EXERCISE INPUTS:
•••••

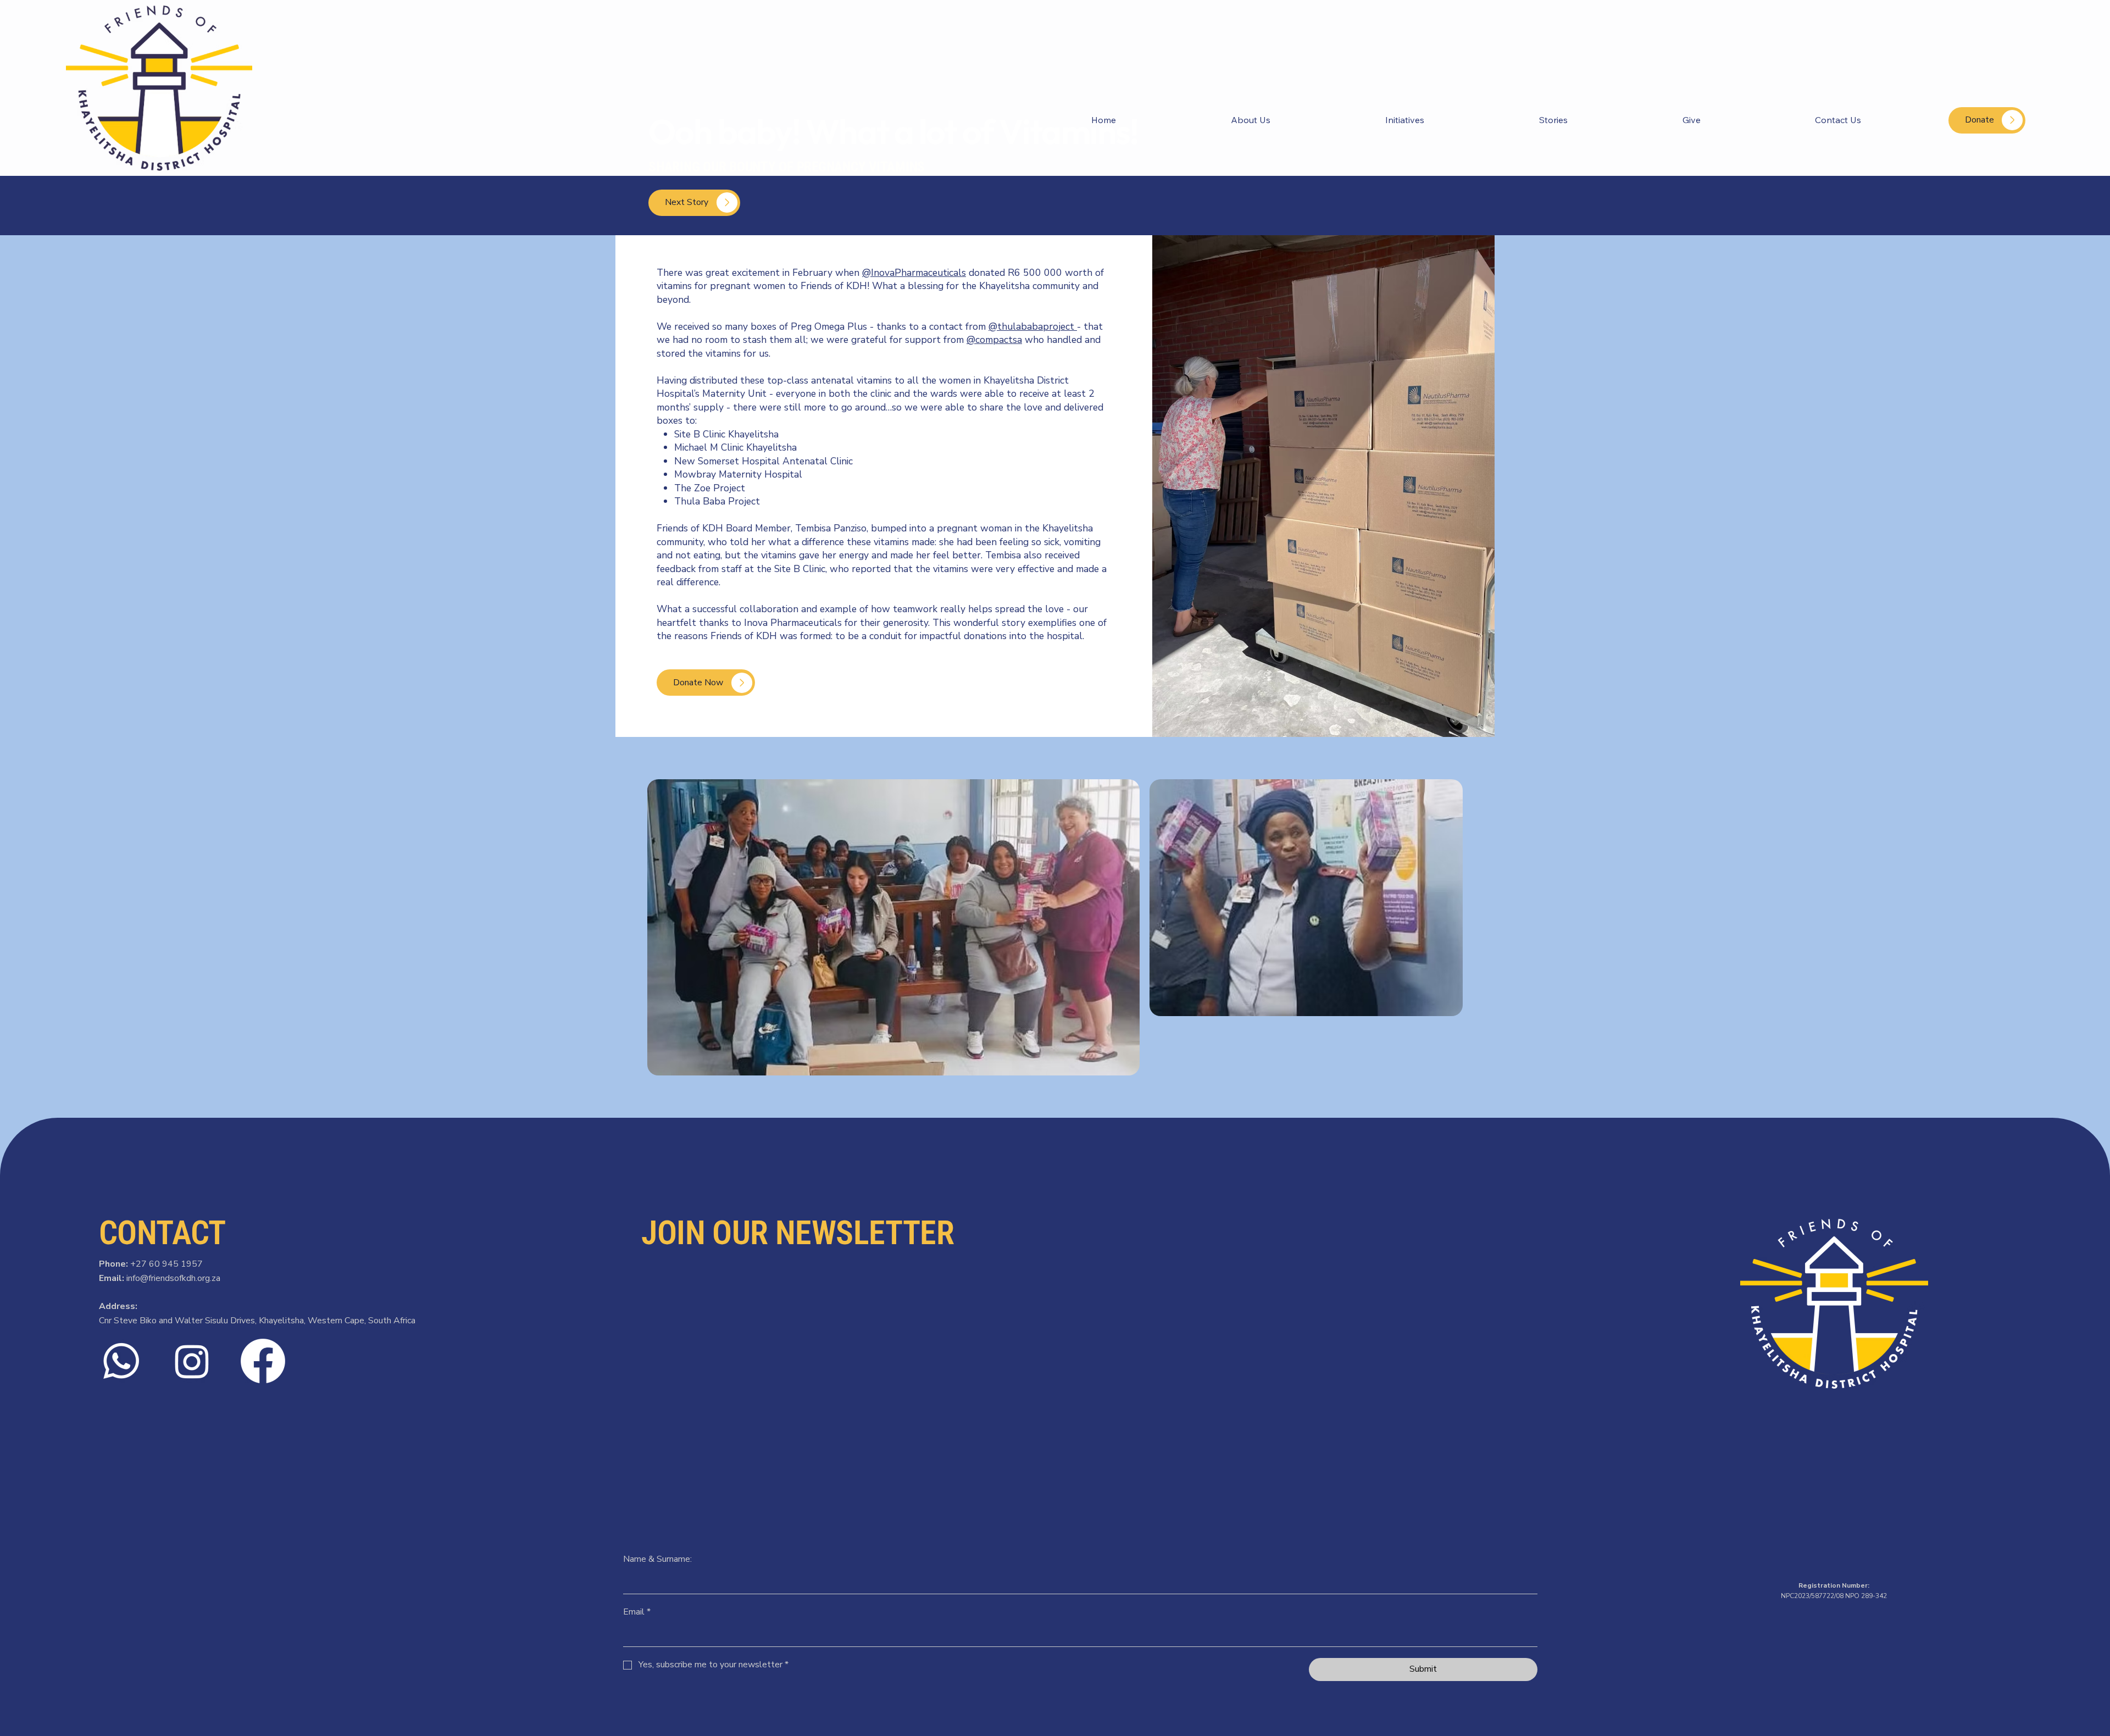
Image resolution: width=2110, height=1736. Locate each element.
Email (637, 1612)
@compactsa (994, 339)
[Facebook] (263, 1361)
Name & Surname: (657, 1559)
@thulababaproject (1033, 326)
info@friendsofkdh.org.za (173, 1278)
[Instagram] (192, 1361)
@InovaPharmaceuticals (914, 272)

•••••

INSTRUCTIONS TO FOLLOW:
Please give the entries again word for word, without any pictures.

ANSWER TO THE EXERCISE:
Image resolution: width=2110, height=1736. Locate each element.
Email (637, 1612)
@compactsa (994, 339)
[Facebook] (263, 1361)
Name & Surname: (657, 1559)
@thulababaproject (1033, 326)
info@friendsofkdh.org.za (173, 1278)
[Instagram] (192, 1361)
@InovaPharmaceuticals (914, 272)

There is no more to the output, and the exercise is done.